J'étire mes quatre membres en baillant, dévoilant mes crocs. J'étais trop épuisée pour entamer une transformation avant de m'endormir, aussi, j'ai décidé de rester en boule, sous un buisson. De toute façon, je préfère éviter de recroiser la Leyda. Je laisse mon corps reprendre une apparence bipède et plonge dans la rivière sans prendre le temps de me rhabiller. L'eau détend mes muscles et mon esprit perturbé retrouve quelque peu son calme. Je frotte un peu mes cheveux pour enlever les feuilles mortes et la terre qui se sont invitées dans ma tignasse sans mon autorisation durant la nuit, et mon environnement limpide se trouble quelque peu. Je reste ainsi émergée un bon quart d'heure avant de daigner sortir. Il faut absolument que je règle ce problème de cauchemars qui deviennent vraiment gênants, et ce n'est certainement pas en restant à me lamenter sur mon sort que je vais y arriver.

Je ramasse mes vêtements sommaires après avoir essoré ma tignasse, et prend le chemin inverse de celui que j'ai effectué hier soir. Je ne suis pas très éloignée du village, et j'atteins rapidement l'habitation de Veenyr. Je toque à la porte, comme un réflexe. Même s'il m'a dit que j'étais ici comme chez moi, je ne veux pas être impolie. Comme personne ne me réponds, je pousse la porte et inspecte l'intérieur. Dans mon dos, je sens l'eau qui coule, goutte à goutte, laissant les traces de mon passage. Je secoue une dernière fois la masse grise qui pousse sur mon crâne pour éviter de tout tremper, et je rentre dans la pièce.

Je m'assois sur une des deux chaises et m'affaire à préparer le petit déjeuné comme mon estomac me l'a réclamé. La tâche n'est pas très difficile, et j'ai terminé à l'instant où Veenyr émerge de la chambre. Il me salue, les cheveux en bataille, et tends ses bras en avant pour s'étirer. Dans d'autres circonstances, j'aurais souris, mais je ne m'en sens pas d'humeur.

- Tu as dormi où cette nuit ?

Je hausse les épaules :

- Dehors. Je suis allée me promener et j'étais trop fatiguée pour muter.

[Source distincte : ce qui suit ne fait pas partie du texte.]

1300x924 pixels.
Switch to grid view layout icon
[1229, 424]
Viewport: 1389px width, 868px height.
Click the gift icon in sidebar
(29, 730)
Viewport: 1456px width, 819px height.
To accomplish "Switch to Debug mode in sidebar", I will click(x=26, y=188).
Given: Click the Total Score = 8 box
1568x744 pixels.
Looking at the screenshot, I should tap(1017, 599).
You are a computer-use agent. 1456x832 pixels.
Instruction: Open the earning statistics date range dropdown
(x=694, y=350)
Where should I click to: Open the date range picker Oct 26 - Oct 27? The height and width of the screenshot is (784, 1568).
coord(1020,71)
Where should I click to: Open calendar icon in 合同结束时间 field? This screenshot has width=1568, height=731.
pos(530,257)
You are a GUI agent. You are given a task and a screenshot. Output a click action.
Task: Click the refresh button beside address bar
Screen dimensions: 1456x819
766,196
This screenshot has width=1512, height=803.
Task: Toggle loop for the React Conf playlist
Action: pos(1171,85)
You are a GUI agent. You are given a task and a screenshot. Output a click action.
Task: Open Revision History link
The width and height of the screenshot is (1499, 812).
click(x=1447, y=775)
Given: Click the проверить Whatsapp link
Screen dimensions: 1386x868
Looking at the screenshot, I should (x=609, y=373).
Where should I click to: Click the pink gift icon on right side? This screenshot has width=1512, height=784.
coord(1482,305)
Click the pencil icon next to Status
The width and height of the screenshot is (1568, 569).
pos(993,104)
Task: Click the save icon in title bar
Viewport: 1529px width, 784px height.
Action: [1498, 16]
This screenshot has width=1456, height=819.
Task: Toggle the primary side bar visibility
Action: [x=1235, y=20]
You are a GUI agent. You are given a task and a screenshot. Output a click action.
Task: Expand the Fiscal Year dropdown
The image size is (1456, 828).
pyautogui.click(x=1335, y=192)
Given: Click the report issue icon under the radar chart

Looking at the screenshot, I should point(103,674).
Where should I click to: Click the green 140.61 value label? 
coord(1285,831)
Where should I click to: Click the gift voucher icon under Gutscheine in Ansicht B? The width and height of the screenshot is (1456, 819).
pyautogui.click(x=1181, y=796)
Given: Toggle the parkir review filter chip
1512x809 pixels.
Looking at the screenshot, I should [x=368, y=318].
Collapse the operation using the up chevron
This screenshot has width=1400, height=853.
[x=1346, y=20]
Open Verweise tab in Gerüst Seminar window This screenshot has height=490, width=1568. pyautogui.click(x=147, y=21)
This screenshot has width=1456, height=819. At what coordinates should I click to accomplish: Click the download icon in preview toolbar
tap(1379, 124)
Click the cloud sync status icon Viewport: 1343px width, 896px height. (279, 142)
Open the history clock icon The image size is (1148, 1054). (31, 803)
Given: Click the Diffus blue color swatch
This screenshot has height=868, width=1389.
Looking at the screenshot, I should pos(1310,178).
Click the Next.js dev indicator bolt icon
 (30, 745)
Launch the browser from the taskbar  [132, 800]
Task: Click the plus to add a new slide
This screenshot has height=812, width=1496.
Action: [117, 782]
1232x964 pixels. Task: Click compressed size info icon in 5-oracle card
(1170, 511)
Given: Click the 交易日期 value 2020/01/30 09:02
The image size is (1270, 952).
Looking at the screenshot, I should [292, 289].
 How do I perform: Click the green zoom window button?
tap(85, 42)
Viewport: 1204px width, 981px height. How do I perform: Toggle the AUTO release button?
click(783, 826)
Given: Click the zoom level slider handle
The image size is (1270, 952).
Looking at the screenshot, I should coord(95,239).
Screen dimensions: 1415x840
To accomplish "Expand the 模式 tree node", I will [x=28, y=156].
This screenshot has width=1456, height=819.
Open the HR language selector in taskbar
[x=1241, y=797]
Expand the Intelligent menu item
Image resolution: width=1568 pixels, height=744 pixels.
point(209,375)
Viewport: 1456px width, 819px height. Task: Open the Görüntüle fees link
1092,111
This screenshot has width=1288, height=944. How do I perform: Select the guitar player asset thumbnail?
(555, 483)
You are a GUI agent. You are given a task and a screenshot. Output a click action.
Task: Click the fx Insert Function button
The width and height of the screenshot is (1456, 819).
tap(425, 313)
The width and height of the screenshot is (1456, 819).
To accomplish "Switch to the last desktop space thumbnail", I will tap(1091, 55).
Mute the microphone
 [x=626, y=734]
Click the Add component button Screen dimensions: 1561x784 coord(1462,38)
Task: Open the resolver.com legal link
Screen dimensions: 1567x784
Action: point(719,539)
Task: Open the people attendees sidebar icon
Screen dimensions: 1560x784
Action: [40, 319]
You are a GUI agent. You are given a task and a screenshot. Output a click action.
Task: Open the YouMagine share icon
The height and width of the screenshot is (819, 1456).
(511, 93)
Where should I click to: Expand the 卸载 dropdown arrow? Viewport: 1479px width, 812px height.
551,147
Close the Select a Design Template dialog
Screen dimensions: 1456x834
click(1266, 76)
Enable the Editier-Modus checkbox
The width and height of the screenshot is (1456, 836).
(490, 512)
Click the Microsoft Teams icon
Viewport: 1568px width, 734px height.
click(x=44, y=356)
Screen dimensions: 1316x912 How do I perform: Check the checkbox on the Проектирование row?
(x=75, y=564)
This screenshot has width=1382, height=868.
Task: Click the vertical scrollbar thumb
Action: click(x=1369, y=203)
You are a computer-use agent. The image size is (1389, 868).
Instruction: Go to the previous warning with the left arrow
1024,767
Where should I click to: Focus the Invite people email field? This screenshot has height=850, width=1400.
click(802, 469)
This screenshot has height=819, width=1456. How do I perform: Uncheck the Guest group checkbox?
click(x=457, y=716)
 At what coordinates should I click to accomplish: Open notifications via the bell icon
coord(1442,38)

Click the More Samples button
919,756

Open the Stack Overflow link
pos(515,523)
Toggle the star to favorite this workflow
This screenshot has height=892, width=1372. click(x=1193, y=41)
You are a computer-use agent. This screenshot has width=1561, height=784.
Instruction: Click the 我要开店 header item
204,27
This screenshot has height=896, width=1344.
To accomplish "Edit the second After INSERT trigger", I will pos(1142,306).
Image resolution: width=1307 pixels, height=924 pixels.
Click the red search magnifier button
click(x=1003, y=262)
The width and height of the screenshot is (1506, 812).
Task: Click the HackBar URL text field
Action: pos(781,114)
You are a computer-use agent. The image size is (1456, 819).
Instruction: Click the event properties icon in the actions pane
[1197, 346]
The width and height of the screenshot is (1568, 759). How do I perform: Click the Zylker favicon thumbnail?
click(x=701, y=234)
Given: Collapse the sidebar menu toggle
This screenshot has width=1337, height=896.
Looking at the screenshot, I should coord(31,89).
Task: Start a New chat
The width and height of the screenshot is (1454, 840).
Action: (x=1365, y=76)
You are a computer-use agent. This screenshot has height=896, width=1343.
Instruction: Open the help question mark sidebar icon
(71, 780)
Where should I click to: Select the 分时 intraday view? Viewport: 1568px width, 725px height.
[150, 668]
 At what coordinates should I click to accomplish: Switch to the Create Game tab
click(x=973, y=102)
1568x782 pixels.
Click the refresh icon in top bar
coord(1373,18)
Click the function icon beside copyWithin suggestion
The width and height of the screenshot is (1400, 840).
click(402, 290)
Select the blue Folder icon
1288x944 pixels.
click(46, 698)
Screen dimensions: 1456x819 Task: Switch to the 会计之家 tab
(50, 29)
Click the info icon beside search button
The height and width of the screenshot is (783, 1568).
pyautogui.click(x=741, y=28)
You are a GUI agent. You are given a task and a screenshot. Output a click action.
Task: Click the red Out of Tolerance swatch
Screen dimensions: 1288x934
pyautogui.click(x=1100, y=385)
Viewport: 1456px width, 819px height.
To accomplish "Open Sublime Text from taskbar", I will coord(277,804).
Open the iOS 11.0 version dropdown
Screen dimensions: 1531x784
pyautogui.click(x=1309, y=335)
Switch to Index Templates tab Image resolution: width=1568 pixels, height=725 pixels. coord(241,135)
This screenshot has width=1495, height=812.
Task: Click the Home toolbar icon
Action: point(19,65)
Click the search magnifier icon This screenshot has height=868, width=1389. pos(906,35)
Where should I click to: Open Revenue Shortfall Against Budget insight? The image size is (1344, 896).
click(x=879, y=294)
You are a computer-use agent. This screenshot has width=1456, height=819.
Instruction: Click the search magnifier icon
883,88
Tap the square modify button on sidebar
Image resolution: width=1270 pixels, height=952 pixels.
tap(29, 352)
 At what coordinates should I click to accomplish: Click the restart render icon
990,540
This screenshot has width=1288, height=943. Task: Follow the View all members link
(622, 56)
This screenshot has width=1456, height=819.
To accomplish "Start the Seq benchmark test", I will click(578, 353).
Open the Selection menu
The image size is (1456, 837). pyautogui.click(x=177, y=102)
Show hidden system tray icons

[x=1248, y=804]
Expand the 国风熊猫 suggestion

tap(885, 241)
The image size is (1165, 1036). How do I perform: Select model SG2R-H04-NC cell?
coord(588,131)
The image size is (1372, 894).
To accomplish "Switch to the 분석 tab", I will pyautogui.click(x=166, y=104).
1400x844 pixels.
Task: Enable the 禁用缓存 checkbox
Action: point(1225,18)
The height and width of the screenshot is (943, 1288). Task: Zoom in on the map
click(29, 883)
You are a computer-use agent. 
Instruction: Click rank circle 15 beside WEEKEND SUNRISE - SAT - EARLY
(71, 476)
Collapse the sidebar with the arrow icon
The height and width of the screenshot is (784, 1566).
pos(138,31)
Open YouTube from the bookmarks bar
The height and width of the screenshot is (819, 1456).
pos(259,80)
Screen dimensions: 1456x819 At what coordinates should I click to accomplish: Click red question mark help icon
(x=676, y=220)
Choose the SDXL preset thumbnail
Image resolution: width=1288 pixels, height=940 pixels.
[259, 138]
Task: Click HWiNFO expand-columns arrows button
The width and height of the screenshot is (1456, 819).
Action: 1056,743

Il paraît un peu triste quand je lui dis ça. J'imagine que ça doit être compliqué de ne pas pouvoir changer de forme à volonté. Je me racle la gorge avant de continuer :

- J'ai encore fait un rêve... Tu m'avais dit que tu pourrais m'aider ?

Il s'assoit en face de moi et pose sa main sur la mienne.

- Ça va aller ?

J'acquiesce, mais on sait tous les deux que c'est faux. Il me propose d'essayer de régler le problème juste après manger.

- Il y a autre chose que je voulais savoir, j'annonce en relevant mes pupilles vers les siennes.

Il me m'incite à poursuivre, ce que je fais :

- Est-ce que tu as dit à la Leyda quelque chose à propos de ce qu'il s'est passé en Thaïlande ?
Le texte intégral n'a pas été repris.